A terrible rumour shook the Swiss microcosm in August: what if an invasion of Switzerland’s green pastures were to leave the country’s horological treasures in Chinese hands? The smoke behind this particular fire was the launch of the Codex brand by Swiss Chronometric, a Chinese-backed, Biel-based company. This launch coincided with the opening of the brand’s first shop in Lucerne. Of course this was all mountains and molehills, yet the fact remains that Chinese watch firms have Switzerland increasingly in their sights, even if recent endeavours haven’t all been crowned with success.

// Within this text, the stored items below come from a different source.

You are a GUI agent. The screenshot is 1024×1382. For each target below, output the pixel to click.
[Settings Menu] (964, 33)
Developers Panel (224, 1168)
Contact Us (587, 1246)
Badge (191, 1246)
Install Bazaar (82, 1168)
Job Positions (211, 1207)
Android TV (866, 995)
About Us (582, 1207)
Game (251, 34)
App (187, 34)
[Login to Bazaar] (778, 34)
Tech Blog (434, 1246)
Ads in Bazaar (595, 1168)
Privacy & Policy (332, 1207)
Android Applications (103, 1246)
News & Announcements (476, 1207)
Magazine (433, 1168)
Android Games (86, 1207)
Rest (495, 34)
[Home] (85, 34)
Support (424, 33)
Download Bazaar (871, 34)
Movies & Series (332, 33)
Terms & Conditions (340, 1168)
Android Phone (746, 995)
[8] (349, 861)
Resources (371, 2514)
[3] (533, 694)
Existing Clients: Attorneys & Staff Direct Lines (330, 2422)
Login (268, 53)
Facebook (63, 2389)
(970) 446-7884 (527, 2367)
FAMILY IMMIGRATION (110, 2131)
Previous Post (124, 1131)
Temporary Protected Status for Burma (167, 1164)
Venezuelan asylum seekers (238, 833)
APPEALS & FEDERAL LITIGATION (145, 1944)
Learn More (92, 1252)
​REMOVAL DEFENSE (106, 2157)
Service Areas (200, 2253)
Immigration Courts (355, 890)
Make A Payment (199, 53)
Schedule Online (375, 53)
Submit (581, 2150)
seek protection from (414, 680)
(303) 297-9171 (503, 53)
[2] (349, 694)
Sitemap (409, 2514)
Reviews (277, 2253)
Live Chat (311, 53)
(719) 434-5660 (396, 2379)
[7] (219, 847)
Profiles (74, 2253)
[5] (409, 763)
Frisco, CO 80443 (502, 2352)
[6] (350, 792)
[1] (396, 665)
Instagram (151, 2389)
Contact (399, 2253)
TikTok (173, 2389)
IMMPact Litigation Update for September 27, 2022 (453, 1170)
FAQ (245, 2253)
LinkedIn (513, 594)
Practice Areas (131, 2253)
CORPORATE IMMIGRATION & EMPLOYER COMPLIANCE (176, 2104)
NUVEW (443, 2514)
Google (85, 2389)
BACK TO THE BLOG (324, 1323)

Indeed, the industry still remembers Peace Mark’s takeover of STM Holding (Indtec, Soprod) which came to an abrupt end after the downfall of the Chinese giant, which was forced to sell to Festina. Universal Genève was put on hold last year by its owner, Stelux, a Chinese group quoted in Hong Kong. Not forgetting Technotime, in the hands of the Hong Kong billionaire Charles Chong (Chung Nam Watch, Roamer), which in December 2009 shut down its site in France.
Swiss Chronometric aims to open ten stores
As far as Swiss Chronometric is concerned, these examples are the exception rather than the rule. Early this August in Lucerne, it presented its first collection of three models, proposed in 18 versions and manufactured to Swiss Made standards. Said René Kohli, general manager of Swiss Chronometric and member of the board: “Our watches will be 70% made in the region, and virtually 100% for our Venus Prestige and Venus Master special series for which we have acquired and reworked 200 Venus movements that were developed in Moutier in the 1950s. We’re aiming for 25,000 watches a year.”
To achieve its goal, Swiss Chronometric has plans to expand its distribution network at a steady rate. The company intends opening ten shops worldwide over the next two years. The next opening is scheduled for Moscow in January. Prior to this, in December, it will preview its advertising campaign at the Beau-Rivage Palace in Lausanne before an audience of 500 guests, including President Dimitri Medvedev. Further openings in Shanghai and Beijing shouldn’t be far behind, knowing the importance Asian markets now have for watch firms. Which is where Swiss Chronometric can count on its major shareholder. “We needed a partner to break into the China and Asia-Pacific markets,” René Kohli explained at the ribbon-cutting in Lucerne. “Ebohr is a giant in the sector with over a thousand points of sale. A partnership of this kind is the only way to crack the market. I might add that finding Swiss investors at the height of the crisis wasn’t easy. Ebohr is already established at entry-level and is now expanding into the mid-range and high-end segments.”
Coveted Swiss experience
This is exactly what Fiyta is hoping to do. The brand belongs to China National Aero Technology Import & Export Corporation, which makes no secret of its ambition to become one of the world’s top watchmakers by 2015. Named “King of Watches in China” in 1995, Fiyta is the official timekeeper for the Chinese space programme, thanks to which it has seen its popularity soar since the triumphant return to earth of the Shenzhou 7 space capsule in 2008, and the first spacewalk by taikonaut Zhai Zhigang, sporting a Spacemaster chronograph. Matching words with action, Fiyta recently acquired Montres Chouriet in Geneva, a brand geared towards the Chinese market. In an interview with Watch Around, managing director Bruce Du declared, “Fiyta is based on Chinese culture and we are confident we will continue our success story by focusing on quality and style. In a specialised industry such as watchmaking, we cannot simply offer better value for money to gain market share, as China has done in other sectors. The approach is much more complex. We have benefited from Switzerland’s long experience and tradition, but we have also drawn heavily on Chinese watchmaking culture. I believe this combination is the key to our success with customers.”
China’s Sea-Gull brand, which markets 300,000 watches a year and presents itself as the world’s biggest manufacturer of automatic movements at some five million a year, including a tourbillon, has taken a different route. “We have no projects involving a Swiss brand at the present time,” declared Jian Wang, managing director, at this year’s Baselworld. “We are, however, investing in a Swiss movements company which, thanks to its watchmakers’ experience, will enable us to improve the quality of Sea-Gull movements to ETA standard.” There can be no doubting that China is a goldmine for home-grown brands too.